Families from Fallujah flee one hell to find another

0
158

They fled starvation and jihadist tyranny in Fallujah for the safety of displacement camps but thousands of Iraqi families still have nothing to eat and nowhere to sleep.

“The government told us to leave our homes, so we did. The way they described it, we were going to find heaven,” said Ayyub Yusef, a 32-year-old from Fallujah.

“I don’t regret leaving because we would have died there. Here, we are alive, just about, but it’s really just another kind of hell,” he said.

Yusef, his wife and two children are among the tens of thousands of Fallujah residents who have fled the government’s operation against the militant Islamic State (IS) group in the city.

More than 60,000 people have been forced from their homes in the area over the past month and a sudden influx of civilians pouring out of the city centre last week has left the aid community unable to cope.

Yusef’s family was rejected from several camps that were already full and washed up on the shores of Lake Habbaniyah, where yet another camp was being erected.

He had not been given a tent yet and had been left to sleep outside with his family for four nights.

“My parents finally got a tent in another camp, so we will try to reach them to sleep with them tonight,” he said.

As the blistering sunset on the lake, once a coveted holiday spot in Iraq, men swarmed around a truck to collect tent poles and tarpaulins.

“We were expecting some kind of accommodation at least but we were given nothing. Now we have to erect our own tents,” said 49-year-old Taresh Farhan, banging on the canvas and poles with his fist to straighten them out.

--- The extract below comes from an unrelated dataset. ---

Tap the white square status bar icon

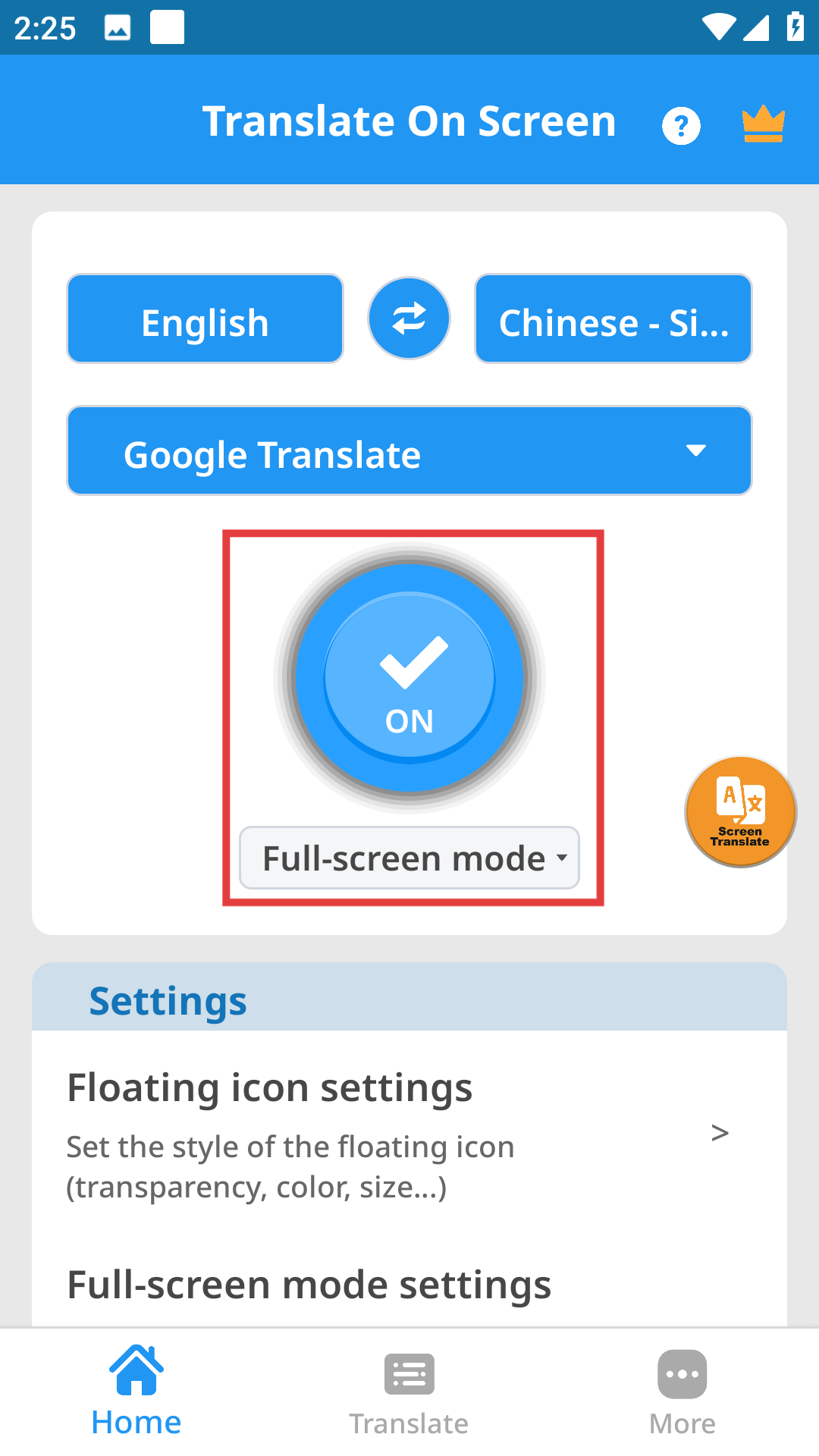[x=167, y=27]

“We had to live through the tyranny of IS and now it’s just another injustice,” she said, declining to give her name.

“Five days here and nothing to eat, not even a bottle of water… This camp is just like the rest of Iraq, if you don’t have connections, you will get nothing,” she said.

“Shame on them, there is no bathroom for the women… We have to go in the desert,” said the woman, her eyes blazing with rage through the slit of her niqab face veil.

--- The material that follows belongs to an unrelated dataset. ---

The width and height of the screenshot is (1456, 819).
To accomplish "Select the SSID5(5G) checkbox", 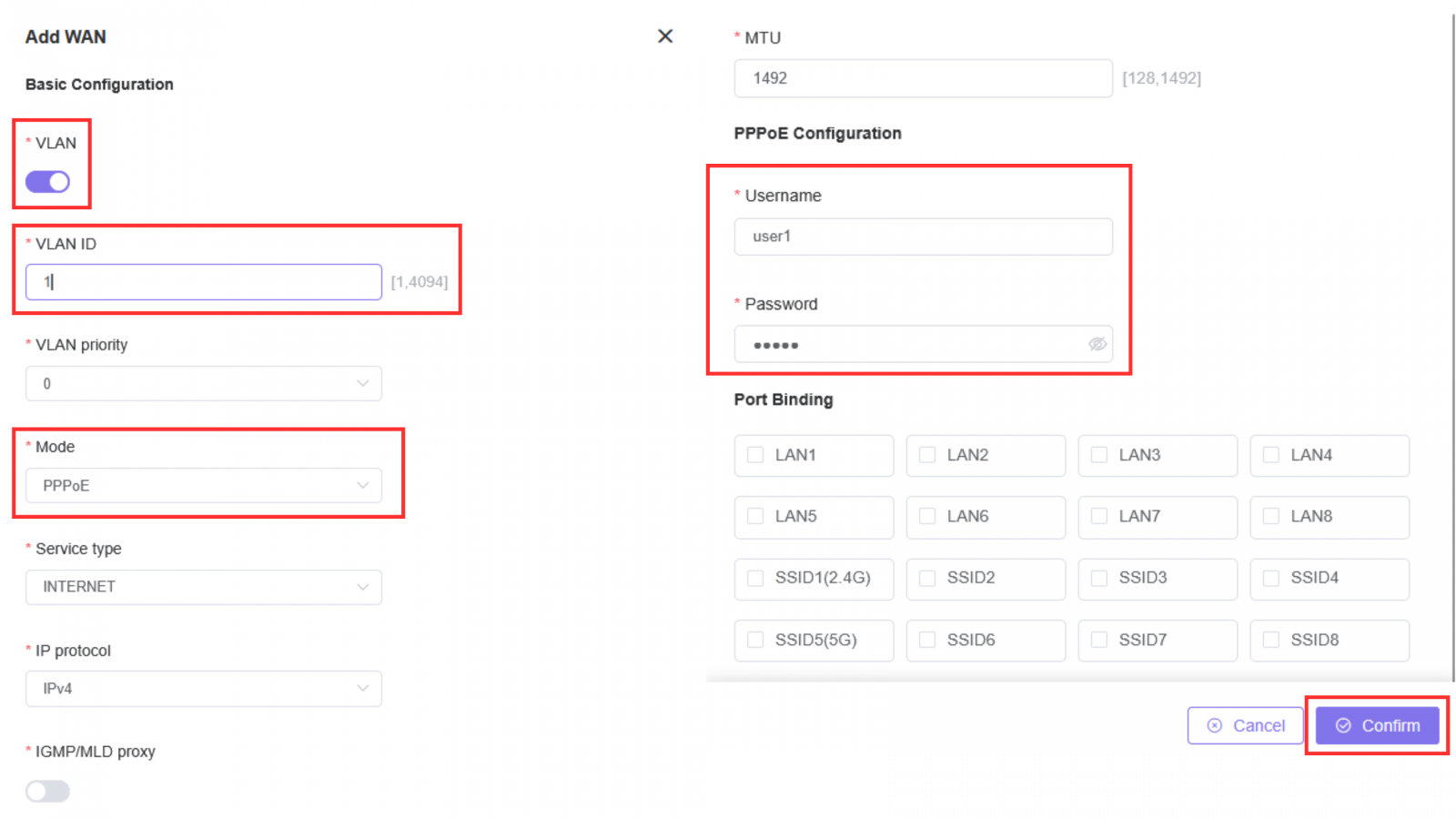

At another, rapidly expanding camp in Khaldiyeh further along the shores of Lake Habbaniyah, an NGO called Preemptive Love Coalition delivered basic foods.

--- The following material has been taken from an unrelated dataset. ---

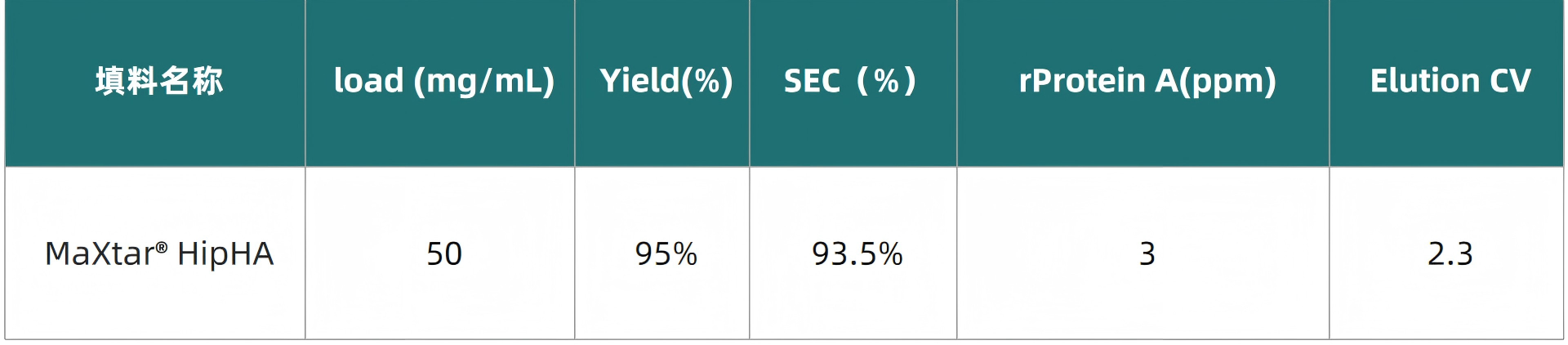Select the rProtein A value 3
This screenshot has height=345, width=1568.
click(1147, 254)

For many of the recently displaced Fallujah residents there, it was the first distribution they had seen.

They queued patiently as gusts of warm wind cloaked the camp in orange dust.

“The last days in Fallujah, we were cutting grass in the street to eat it,” said Hamde Bedi, a 41-year-old woman pregnant with her eighth child.

Her family had been displaced several times over since the launch of the government’s offensive to retake the IS bastion a month ago.

Prime Minister Haider al-Abadi declared victory last week after the national flag was raised above the main government compound.

Security forces continue to battle jihadists in northern neighbourhoods of the city but the biggest crisis the government faces now is humanitarian.

“What we’re seeing is the consequence of a delayed and heavily underfunded response with an extreme toll on the civilians fleeing from one nightmare and living through another one,” the Iraq Chief of the Norwegian Refugee Council, Nasr Muflahi, said the other day. “Fallujah may have been retaken but its citizens are facing a catastrophe,” he said.

Many of the most recently displaced families are without their men, who are often kept for days by the security forces for screening because IS members have been trying to sneak out by blending in with fleeing civilians. Hamde’s husband Yasser was released on Sunday after four days.

“We had managed to flee the Jolan neighbourhood because my wife is in the final stages of pregnancy. We asked IS permission to go to the hospital and they agreed,” he said.

“When we got out of the hospital, we didn’t return and we fled. We walked for seven hours. I had to carry my wife across canals. We were also carrying my disabled son,” Yasser Abed said.

“We saw families getting blown up by IS’s roadside bombs ahead of us as we fled. Now we are here, with nothing to eat and no money and we are expecting a baby,” he said. “I hope it’s a girl”.